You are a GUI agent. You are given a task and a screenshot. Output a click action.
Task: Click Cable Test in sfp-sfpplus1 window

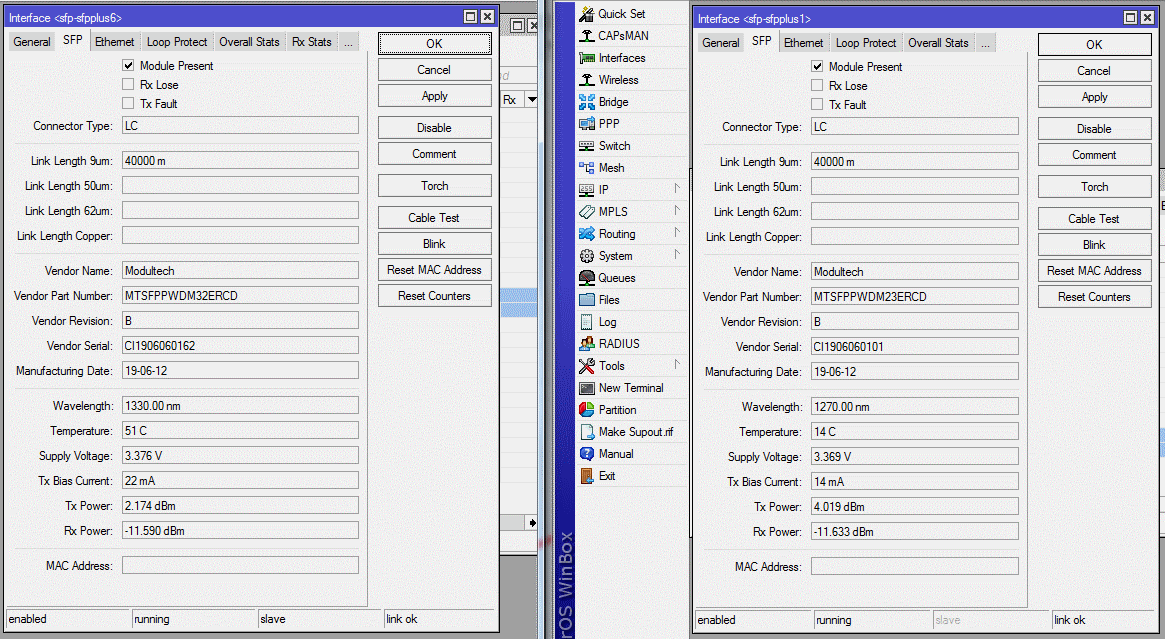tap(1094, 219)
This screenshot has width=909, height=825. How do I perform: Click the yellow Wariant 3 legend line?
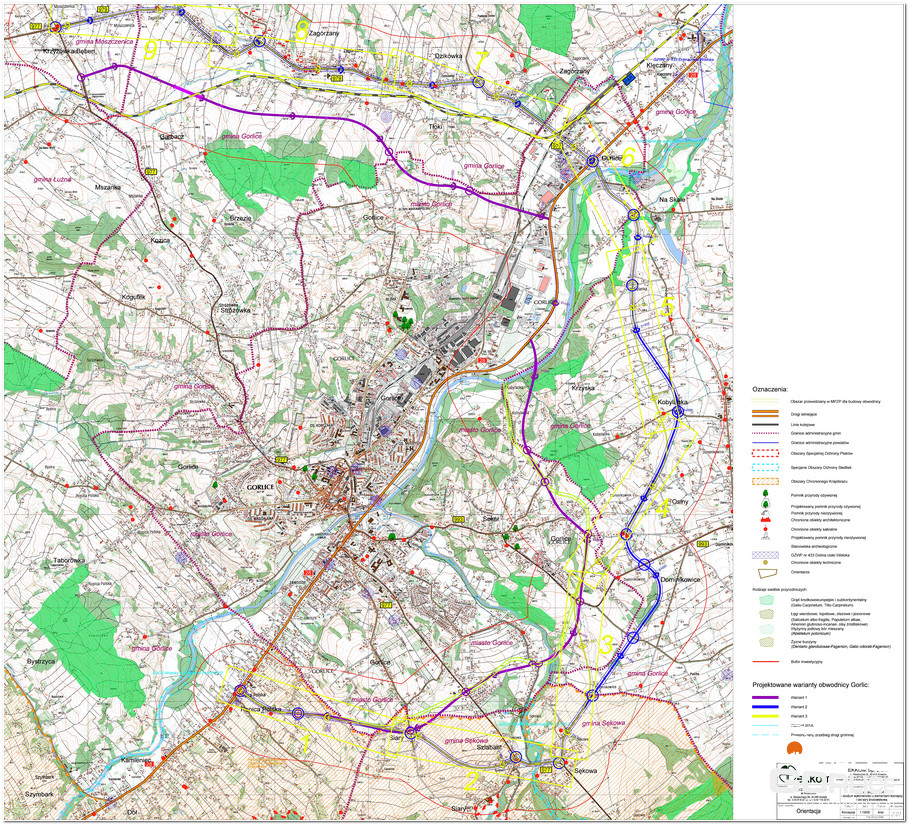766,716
---
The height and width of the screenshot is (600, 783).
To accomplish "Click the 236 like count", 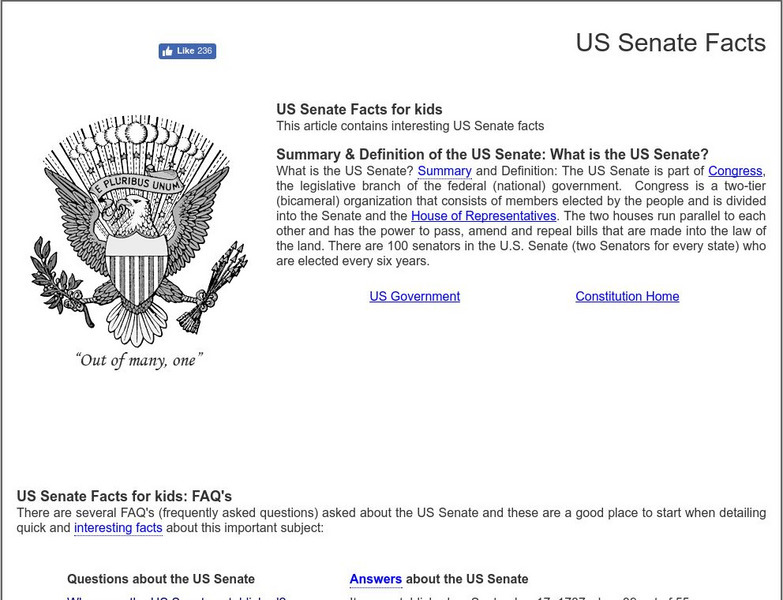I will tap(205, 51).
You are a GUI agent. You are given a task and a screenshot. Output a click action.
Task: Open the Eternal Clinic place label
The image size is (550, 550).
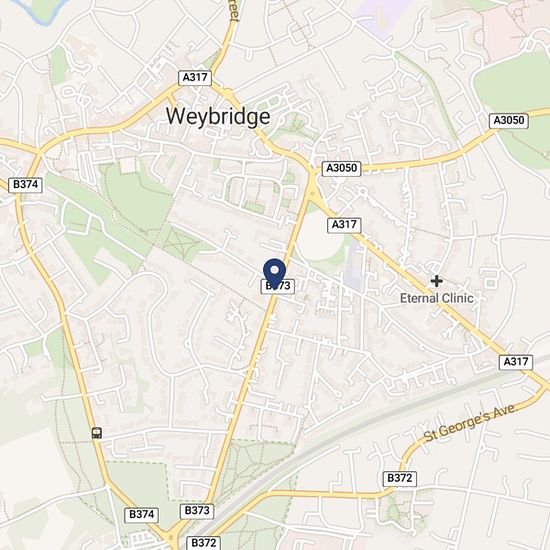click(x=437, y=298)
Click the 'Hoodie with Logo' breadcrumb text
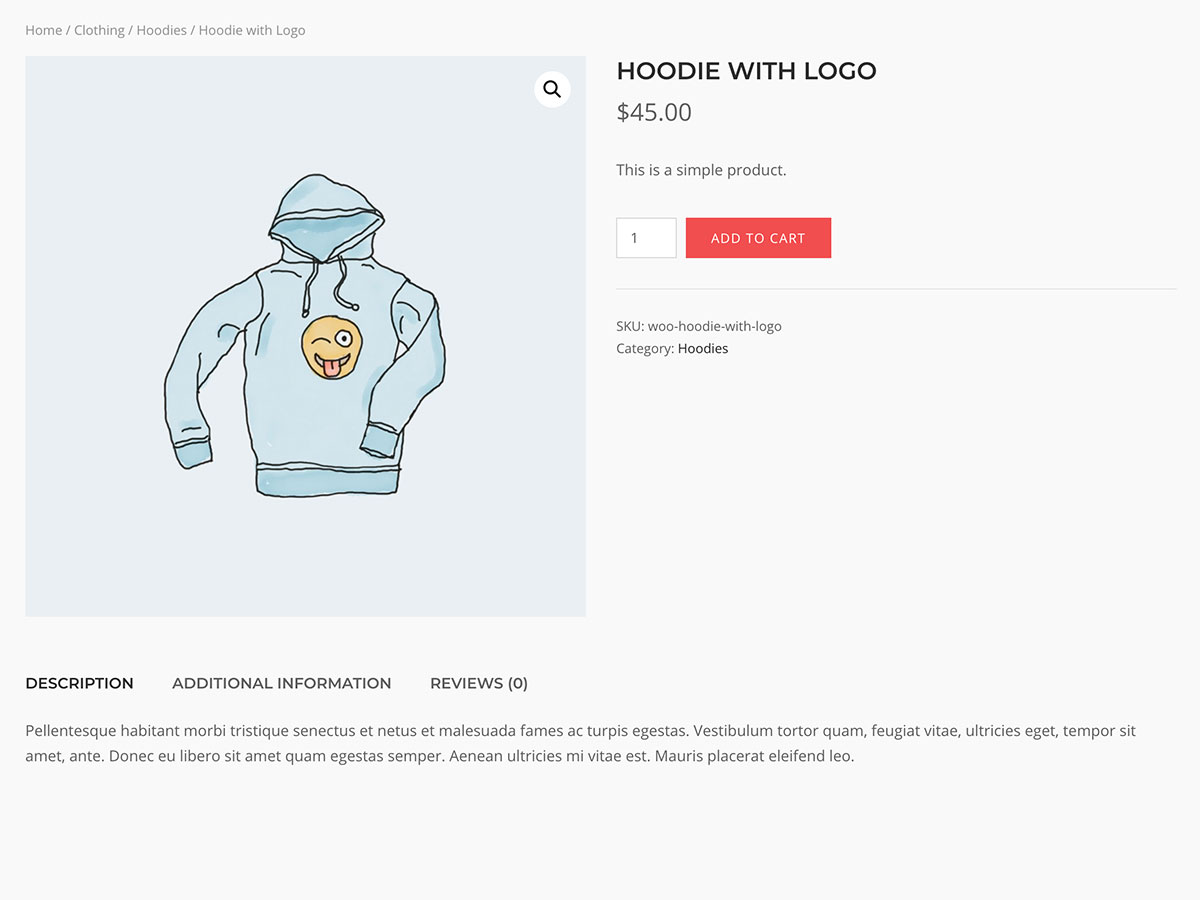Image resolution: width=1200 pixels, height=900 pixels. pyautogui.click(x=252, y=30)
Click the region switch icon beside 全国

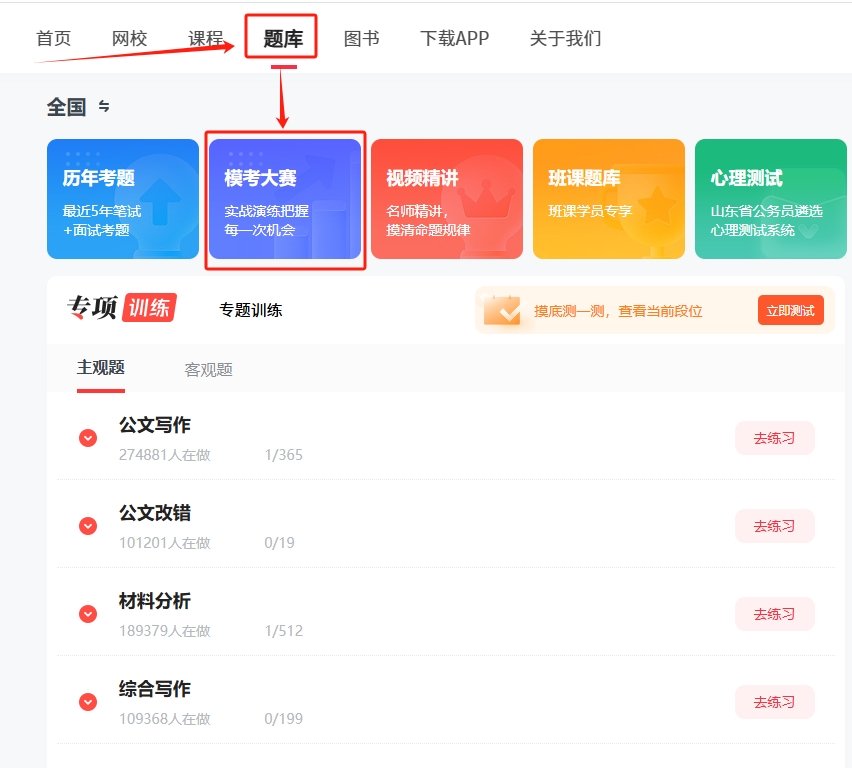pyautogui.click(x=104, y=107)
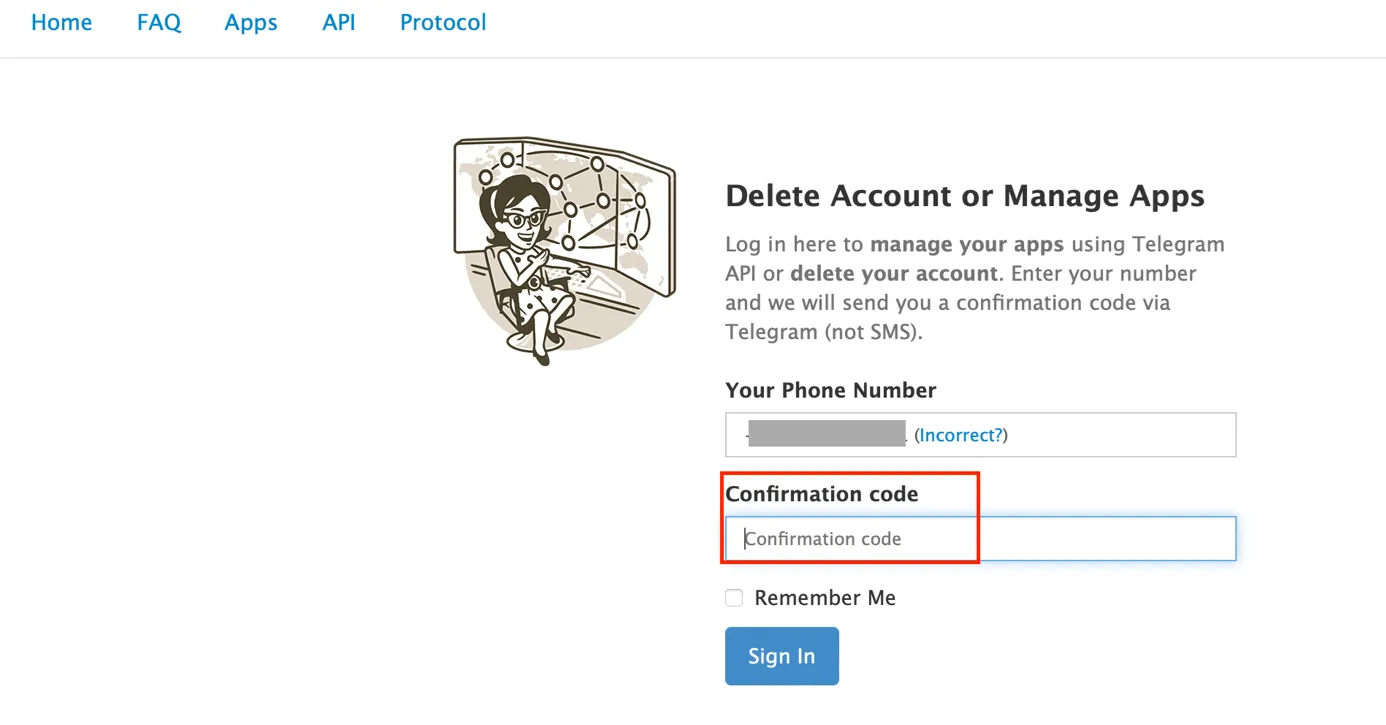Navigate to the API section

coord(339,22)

Problem
Echo the stretch of material from the line containing "Click the 'Hoodie with Logo' breadcrumb text" through the line containing "coord(339,22)", both included, and leave out the pictures.

Correct result
Click the 'Hoodie with Logo' breadcrumb text
Image resolution: width=1200 pixels, height=900 pixels. pyautogui.click(x=252, y=30)
Click the region switch icon beside 全国

pyautogui.click(x=104, y=107)
Navigate to the API section

coord(339,22)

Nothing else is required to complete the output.